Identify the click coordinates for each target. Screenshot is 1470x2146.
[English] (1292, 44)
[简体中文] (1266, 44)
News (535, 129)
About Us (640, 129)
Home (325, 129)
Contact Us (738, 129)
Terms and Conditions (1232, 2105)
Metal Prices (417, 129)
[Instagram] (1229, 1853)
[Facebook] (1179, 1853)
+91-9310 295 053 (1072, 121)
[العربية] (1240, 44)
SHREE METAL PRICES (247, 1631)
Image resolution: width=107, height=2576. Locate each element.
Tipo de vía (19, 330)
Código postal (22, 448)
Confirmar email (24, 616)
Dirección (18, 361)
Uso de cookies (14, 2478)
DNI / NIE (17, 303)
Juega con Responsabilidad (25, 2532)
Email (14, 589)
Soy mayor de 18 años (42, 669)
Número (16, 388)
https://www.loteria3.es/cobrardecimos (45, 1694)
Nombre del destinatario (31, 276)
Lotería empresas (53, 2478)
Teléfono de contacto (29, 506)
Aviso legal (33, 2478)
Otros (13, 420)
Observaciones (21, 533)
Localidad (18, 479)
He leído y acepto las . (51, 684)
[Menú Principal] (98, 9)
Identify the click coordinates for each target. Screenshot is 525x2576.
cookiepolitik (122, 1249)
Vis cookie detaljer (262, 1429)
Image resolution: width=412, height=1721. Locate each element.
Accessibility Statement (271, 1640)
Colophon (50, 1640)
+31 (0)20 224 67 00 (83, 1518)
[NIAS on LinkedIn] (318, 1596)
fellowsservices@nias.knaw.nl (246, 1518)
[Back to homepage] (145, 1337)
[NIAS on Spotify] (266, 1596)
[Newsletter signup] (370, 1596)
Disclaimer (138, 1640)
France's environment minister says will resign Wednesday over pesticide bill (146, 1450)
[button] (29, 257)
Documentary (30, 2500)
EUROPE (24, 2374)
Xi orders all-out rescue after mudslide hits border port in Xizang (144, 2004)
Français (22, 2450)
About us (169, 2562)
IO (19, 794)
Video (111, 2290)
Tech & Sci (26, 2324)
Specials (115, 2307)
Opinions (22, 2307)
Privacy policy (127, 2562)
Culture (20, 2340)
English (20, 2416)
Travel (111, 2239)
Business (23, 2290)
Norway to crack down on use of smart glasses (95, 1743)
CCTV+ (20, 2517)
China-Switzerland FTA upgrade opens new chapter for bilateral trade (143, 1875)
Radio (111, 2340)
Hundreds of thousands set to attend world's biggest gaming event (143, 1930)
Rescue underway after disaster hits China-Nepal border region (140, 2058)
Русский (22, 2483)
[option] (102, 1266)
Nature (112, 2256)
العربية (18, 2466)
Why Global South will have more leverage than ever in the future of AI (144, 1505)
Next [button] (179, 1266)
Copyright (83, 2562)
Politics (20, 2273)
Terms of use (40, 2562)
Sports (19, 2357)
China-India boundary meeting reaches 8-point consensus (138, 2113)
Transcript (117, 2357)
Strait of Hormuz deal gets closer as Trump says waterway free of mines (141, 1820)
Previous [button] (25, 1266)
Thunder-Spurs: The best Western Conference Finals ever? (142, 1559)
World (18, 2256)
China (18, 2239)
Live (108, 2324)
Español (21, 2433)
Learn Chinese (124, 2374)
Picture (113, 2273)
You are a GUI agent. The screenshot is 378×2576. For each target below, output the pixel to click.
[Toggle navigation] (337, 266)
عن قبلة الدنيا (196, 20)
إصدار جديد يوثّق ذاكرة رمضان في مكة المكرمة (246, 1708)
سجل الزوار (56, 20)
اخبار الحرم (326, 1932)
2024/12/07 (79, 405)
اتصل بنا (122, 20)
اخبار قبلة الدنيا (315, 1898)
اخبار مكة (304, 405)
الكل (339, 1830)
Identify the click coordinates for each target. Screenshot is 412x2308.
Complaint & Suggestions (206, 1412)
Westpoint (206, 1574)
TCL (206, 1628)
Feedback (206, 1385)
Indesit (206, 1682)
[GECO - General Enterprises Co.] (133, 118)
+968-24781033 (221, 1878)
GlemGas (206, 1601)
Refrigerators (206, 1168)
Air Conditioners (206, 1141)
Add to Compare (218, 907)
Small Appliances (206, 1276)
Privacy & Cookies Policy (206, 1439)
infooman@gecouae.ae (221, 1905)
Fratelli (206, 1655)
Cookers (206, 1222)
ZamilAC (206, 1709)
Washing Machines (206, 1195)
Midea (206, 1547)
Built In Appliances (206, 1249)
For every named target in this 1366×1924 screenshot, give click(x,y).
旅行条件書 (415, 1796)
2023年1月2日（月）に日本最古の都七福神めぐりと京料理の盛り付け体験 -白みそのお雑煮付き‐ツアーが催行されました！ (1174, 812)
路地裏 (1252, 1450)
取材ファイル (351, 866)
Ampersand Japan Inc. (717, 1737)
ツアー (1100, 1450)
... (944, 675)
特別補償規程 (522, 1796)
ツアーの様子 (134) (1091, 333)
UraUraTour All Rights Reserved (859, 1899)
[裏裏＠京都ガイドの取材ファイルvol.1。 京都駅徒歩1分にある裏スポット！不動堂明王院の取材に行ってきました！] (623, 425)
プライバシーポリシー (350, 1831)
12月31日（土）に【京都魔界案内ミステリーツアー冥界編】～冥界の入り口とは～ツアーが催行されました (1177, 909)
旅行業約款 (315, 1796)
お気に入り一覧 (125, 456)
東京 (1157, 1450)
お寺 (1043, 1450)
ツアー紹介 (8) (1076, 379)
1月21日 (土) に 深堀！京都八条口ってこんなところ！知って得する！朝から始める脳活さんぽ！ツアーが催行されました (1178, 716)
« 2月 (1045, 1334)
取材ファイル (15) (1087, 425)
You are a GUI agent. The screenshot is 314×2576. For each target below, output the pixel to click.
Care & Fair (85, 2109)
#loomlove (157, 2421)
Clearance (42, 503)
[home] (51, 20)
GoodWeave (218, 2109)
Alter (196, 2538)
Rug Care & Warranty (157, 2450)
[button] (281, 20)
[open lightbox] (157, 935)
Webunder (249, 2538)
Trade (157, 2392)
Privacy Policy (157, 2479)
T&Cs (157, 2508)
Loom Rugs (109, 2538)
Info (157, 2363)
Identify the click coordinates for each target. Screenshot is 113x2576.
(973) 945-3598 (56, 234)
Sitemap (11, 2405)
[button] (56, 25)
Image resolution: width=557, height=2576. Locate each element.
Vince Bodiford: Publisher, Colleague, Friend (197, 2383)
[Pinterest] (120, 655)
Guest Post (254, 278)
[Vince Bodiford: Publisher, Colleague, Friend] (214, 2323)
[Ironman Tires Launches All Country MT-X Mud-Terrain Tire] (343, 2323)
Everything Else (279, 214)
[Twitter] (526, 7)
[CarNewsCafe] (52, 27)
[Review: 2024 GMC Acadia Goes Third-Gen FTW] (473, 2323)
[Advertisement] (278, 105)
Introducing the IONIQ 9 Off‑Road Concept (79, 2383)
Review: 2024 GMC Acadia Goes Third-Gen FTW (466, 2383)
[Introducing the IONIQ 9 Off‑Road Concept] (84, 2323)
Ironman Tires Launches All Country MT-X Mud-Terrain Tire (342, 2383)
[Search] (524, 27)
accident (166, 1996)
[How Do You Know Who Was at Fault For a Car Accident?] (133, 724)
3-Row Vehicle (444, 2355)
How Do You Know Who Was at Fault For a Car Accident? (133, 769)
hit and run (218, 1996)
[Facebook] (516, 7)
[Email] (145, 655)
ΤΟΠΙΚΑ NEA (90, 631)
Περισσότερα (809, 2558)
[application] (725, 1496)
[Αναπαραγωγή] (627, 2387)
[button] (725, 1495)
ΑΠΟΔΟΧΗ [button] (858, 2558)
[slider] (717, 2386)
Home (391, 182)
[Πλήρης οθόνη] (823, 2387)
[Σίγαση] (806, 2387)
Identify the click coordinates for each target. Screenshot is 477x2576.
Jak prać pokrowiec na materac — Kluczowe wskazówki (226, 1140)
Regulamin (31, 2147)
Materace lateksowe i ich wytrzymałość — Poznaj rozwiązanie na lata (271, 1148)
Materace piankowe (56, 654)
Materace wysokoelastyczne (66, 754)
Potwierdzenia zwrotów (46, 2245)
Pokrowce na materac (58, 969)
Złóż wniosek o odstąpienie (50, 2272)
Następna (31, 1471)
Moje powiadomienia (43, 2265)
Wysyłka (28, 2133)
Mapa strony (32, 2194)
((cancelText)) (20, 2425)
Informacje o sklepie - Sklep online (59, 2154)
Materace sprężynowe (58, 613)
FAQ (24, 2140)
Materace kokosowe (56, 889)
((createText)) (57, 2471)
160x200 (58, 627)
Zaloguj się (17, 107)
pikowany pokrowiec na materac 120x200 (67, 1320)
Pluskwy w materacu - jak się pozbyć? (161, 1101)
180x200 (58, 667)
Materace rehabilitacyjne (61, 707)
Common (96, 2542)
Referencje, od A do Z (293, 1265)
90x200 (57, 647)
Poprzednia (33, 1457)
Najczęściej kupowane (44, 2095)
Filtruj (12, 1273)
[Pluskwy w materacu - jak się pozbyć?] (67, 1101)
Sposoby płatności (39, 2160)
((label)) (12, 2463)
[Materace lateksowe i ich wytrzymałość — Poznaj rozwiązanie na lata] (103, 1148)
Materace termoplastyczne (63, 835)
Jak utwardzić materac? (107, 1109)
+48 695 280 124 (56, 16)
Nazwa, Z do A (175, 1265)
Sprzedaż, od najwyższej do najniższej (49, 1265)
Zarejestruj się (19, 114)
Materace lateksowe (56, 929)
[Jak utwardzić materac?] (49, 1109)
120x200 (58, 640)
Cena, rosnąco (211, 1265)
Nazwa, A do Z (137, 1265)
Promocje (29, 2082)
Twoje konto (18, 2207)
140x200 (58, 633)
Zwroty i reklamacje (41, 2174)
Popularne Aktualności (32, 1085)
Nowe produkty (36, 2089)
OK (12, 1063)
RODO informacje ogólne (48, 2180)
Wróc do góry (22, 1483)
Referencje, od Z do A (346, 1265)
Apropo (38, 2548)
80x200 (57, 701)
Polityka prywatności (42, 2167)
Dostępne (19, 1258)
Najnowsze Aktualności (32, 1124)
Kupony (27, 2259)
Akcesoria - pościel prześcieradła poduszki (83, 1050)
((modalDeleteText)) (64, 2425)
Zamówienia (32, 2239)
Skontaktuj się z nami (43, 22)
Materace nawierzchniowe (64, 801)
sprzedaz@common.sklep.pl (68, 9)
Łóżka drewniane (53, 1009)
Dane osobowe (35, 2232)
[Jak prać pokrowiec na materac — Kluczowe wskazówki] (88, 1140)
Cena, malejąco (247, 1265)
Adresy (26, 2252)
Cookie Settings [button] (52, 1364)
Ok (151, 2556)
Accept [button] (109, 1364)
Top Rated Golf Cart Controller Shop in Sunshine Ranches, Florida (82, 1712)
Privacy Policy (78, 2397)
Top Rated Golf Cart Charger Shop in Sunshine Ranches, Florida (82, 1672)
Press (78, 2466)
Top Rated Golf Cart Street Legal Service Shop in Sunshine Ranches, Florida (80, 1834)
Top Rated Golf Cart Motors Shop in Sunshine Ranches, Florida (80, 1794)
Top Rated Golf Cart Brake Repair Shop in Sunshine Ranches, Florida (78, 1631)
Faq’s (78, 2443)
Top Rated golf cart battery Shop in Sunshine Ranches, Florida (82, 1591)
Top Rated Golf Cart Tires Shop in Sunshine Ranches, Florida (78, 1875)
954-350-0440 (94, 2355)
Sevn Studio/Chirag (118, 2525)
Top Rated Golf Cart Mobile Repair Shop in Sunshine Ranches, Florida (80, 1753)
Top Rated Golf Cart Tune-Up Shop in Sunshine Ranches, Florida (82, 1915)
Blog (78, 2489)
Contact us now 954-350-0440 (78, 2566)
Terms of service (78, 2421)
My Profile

━━━━━━━━━━━━━━━━━━━━

Problem statement » Which lines above include "اخبار"? Show each of them by copying it.

Response below »
اخبار الحرم (326, 1932)
اخبار قبلة الدنيا (315, 1898)
اخبار مكة (304, 405)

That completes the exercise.